— Begin DATA —
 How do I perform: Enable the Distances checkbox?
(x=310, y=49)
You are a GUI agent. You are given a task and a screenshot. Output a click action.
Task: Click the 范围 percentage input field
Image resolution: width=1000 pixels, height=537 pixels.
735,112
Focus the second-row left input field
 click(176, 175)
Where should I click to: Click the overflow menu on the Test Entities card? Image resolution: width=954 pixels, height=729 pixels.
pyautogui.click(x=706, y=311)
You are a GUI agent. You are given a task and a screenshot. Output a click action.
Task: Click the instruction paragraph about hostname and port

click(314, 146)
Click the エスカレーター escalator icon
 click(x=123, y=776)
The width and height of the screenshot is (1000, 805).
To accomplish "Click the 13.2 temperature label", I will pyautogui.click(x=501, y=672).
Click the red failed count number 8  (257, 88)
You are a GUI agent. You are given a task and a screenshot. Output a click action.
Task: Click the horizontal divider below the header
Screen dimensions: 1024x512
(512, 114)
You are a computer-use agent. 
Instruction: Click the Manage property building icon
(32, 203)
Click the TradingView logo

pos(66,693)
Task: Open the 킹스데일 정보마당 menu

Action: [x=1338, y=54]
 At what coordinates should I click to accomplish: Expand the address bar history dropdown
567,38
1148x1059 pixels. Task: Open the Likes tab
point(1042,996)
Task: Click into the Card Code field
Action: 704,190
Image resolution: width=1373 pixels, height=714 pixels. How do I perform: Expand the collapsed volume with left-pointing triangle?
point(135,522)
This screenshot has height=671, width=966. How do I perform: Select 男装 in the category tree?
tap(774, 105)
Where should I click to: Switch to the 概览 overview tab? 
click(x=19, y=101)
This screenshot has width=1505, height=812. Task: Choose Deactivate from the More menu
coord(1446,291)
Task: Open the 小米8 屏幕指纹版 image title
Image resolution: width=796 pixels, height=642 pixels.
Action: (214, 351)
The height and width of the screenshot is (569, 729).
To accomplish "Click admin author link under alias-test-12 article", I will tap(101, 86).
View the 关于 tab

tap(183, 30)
— End DATA —
JOB:
Copy all of the items above line for line, without changing anything.

CORRECT RESULT:
 How do I perform: Enable the Distances checkbox?
(x=310, y=49)
You are a GUI agent. You are given a task and a screenshot. Output a click action.
Task: Click the 范围 percentage input field
Image resolution: width=1000 pixels, height=537 pixels.
735,112
Focus the second-row left input field
 click(176, 175)
Where should I click to: Click the overflow menu on the Test Entities card? Image resolution: width=954 pixels, height=729 pixels.
pyautogui.click(x=706, y=311)
You are a GUI agent. You are given a task and a screenshot. Output a click action.
Task: Click the instruction paragraph about hostname and port

click(314, 146)
Click the エスカレーター escalator icon
 click(x=123, y=776)
The width and height of the screenshot is (1000, 805).
To accomplish "Click the 13.2 temperature label", I will pyautogui.click(x=501, y=672).
Click the red failed count number 8  (257, 88)
You are a GUI agent. You are given a task and a screenshot. Output a click action.
Task: Click the horizontal divider below the header
Screen dimensions: 1024x512
(512, 114)
You are a computer-use agent. 
Instruction: Click the Manage property building icon
(32, 203)
Click the TradingView logo

pos(66,693)
Task: Open the 킹스데일 정보마당 menu

Action: [x=1338, y=54]
 At what coordinates should I click to accomplish: Expand the address bar history dropdown
567,38
1148x1059 pixels. Task: Open the Likes tab
point(1042,996)
Task: Click into the Card Code field
Action: 704,190
Image resolution: width=1373 pixels, height=714 pixels. How do I perform: Expand the collapsed volume with left-pointing triangle?
point(135,522)
This screenshot has height=671, width=966. How do I perform: Select 男装 in the category tree?
tap(774, 105)
Where should I click to: Switch to the 概览 overview tab? 
click(x=19, y=101)
This screenshot has width=1505, height=812. Task: Choose Deactivate from the More menu
coord(1446,291)
Task: Open the 小米8 屏幕指纹版 image title
Image resolution: width=796 pixels, height=642 pixels.
Action: (214, 351)
The height and width of the screenshot is (569, 729).
To accomplish "Click admin author link under alias-test-12 article", I will tap(101, 86).
View the 关于 tab

tap(183, 30)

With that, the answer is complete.